A NEW BOOM IN THEATRE BUILDING
That the ruling classes were now showing some readiness to alleviate
the harshest excesses of the industrial revolution had to do in part
with enlightened self-interest, in part with a calculated a ppeal to
class allegiances. Thus, because factory owners tended to be
free-trading Liberals, and imperialist Conservative government might
embark upon industrial reforms without offence to its supporters in the
rural shires—while in the process wooing those newly enfranchised by
the Reform Acts of 1867 and 1884, which gave the vote to virtually all
male householders. No less important, the Ballot Act of 1872 kept
secret from employers and landlords alike the way in which a man cast
that vote: and although no woman was yet able to cast hers, the Married
Women's Property Acts of 1870 and 1882 marked a first step towards
greater economic independence.
Although the Elementary Education Act of 1870 was passed by Gladstone's
first Liberal administration, it was thus his successor Disraeli—the
first to deplore 'two nations' living in mutual ignorance—who as leader
of the Conservative government of 1874 enacted a programme of reforms
which one of the first two Labour MPs then elected declared to have
'done more for the working classes in five years than the Liberals in
fifty'. Factory legislation significantly loosened the shackles of long
hours and insufferable conditions, while trades unions were freed from
criminal penalties for strike action and peaceful picketing. Under a
Public Health Act, sewage systems were built which have only recently
begun to show their age. An Enclosures Act not only brought the private
absorption of common land virtually to an end, but increased the
provision of public recreation grounds and allotments And local
authorities were encouraged to build 'artisans' dwellings'—thus
creating the very system of council houses that more recent
Conservative governments have been anxious to dismantle.

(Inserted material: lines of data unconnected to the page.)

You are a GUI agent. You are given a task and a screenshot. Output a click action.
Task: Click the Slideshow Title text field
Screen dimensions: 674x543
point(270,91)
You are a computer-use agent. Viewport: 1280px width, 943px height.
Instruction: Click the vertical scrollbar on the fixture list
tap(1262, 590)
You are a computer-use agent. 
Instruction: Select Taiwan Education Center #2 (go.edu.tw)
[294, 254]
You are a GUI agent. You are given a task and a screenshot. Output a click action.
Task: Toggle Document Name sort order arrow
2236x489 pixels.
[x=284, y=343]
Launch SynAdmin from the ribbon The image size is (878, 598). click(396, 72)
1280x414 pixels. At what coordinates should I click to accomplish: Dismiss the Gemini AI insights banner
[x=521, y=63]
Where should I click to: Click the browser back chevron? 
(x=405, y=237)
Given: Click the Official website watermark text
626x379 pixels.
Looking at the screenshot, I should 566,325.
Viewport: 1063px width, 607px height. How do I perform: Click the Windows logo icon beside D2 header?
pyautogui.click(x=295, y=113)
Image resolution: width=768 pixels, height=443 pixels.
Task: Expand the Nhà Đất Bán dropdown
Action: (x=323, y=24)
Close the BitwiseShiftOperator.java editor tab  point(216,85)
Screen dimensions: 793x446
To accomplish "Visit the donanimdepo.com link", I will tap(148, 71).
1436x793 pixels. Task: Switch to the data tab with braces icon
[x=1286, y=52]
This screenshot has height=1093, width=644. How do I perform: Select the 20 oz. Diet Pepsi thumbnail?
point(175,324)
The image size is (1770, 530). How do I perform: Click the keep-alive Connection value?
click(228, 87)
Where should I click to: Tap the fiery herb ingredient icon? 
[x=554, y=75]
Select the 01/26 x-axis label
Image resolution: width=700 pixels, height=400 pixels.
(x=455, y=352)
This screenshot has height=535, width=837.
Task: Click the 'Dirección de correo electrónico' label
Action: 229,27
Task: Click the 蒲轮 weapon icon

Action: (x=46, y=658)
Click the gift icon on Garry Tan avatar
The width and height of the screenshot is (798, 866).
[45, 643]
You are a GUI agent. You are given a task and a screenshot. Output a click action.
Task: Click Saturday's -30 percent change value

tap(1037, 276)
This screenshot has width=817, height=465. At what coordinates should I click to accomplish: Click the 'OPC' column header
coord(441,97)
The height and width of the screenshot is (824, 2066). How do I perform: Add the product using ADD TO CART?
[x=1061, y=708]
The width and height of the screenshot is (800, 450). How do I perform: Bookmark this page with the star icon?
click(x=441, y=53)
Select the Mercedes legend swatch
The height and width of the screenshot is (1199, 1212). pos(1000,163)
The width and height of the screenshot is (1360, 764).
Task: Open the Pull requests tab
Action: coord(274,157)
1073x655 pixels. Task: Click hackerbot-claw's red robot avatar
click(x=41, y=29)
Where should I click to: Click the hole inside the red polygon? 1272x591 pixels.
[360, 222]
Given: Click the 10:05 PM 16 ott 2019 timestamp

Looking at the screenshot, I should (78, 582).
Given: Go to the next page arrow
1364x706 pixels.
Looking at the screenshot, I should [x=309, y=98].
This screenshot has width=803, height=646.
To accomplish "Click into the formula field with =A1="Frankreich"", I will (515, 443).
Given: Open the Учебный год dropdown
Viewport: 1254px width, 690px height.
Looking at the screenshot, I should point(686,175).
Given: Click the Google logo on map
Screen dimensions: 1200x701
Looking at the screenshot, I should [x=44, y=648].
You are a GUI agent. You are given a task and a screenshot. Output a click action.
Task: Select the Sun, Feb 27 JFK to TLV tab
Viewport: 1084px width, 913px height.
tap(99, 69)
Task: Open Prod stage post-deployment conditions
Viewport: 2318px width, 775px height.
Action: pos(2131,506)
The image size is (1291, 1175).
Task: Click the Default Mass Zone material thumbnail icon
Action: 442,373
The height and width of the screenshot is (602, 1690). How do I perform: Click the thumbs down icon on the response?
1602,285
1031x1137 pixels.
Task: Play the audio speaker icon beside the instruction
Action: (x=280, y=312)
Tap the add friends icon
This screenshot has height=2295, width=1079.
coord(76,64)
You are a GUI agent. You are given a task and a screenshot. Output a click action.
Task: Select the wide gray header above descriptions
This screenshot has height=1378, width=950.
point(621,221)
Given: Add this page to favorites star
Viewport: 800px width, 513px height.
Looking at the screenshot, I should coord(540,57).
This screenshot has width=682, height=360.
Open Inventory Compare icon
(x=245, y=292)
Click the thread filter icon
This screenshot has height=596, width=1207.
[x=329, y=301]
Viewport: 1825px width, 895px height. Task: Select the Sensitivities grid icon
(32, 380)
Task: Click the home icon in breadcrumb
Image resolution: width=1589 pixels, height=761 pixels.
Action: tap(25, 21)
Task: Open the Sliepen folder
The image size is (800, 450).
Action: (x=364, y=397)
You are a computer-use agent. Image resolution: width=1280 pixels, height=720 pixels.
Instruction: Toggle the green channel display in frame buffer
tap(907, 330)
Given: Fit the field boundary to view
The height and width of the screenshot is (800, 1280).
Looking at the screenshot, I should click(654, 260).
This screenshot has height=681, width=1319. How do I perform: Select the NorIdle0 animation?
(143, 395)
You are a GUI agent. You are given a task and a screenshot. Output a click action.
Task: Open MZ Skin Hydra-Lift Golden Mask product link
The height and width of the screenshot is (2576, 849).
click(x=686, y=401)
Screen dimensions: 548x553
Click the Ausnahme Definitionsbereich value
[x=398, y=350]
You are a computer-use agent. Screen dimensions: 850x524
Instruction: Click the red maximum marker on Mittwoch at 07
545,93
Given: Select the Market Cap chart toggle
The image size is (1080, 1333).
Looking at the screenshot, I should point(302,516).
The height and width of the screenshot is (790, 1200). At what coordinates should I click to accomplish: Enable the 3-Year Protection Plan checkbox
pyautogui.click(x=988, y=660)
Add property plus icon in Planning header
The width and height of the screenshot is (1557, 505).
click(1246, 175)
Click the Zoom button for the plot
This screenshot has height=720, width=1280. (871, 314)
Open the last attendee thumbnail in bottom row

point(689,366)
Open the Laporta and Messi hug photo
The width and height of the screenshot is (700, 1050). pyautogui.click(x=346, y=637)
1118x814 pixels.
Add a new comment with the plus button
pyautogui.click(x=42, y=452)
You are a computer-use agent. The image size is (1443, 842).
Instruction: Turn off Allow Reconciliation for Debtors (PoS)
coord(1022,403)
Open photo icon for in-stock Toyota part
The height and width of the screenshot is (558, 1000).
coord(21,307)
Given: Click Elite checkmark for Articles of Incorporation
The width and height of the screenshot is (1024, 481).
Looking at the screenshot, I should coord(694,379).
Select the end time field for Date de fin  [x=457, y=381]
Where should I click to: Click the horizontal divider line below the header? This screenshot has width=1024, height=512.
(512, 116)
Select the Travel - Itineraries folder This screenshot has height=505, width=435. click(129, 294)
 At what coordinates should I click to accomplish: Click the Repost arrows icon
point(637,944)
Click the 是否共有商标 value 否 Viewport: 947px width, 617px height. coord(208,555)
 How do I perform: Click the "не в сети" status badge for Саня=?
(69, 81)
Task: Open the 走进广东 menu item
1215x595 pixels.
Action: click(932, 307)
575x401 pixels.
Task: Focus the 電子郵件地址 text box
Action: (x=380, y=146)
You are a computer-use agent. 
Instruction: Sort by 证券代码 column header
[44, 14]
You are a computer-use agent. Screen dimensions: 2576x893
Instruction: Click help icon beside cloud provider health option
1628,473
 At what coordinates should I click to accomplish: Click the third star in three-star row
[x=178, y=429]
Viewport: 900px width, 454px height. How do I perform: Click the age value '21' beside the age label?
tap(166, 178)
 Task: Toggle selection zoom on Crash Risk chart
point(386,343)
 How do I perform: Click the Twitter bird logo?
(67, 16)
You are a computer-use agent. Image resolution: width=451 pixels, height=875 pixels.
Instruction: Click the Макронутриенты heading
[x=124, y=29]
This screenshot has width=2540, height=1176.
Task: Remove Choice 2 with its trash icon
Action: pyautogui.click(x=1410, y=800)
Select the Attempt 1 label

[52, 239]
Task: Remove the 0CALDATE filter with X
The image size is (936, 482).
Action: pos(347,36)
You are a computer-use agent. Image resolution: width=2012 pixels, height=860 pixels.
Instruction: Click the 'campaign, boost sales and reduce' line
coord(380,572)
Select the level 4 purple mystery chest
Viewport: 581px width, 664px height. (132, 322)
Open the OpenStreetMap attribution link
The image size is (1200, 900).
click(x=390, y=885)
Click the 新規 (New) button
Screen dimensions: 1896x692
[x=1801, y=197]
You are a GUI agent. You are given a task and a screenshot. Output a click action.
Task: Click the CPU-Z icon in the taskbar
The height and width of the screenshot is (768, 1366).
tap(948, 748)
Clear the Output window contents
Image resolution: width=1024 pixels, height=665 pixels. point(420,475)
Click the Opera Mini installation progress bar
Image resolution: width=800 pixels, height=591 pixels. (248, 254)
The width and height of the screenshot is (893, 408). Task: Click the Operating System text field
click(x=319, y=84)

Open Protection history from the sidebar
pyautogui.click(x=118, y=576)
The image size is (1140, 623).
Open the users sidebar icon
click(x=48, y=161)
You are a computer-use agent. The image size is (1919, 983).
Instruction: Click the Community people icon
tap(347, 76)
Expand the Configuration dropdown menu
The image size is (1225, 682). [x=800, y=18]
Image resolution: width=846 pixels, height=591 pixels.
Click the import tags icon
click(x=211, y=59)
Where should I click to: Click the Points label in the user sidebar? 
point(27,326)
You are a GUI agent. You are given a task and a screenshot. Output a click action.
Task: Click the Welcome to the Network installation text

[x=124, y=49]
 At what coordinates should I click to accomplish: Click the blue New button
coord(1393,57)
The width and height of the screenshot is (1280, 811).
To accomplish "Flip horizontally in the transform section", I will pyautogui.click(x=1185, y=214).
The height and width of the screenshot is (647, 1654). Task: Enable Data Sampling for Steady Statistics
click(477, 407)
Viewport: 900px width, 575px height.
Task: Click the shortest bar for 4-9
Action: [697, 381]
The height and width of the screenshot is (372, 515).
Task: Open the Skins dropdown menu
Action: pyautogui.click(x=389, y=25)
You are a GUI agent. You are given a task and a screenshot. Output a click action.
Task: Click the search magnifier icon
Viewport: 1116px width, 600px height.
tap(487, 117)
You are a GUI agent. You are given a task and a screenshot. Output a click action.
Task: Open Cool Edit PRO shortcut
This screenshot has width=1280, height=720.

Although conditions for ordinary working people thus began slowly to
improve, the 1870s saw also the start of a severe trade depression
which, with only two brief intermissions, persisted almost until the
end of the century. But since some of the causative factors—tariff
barriers abroad, the end of the railway boom at home—left investors
with spare capital, the theatre, as an alternative focus for
speculation, ironically benefited, and it was during this period that
an 'entertainment industry' effectively emerged.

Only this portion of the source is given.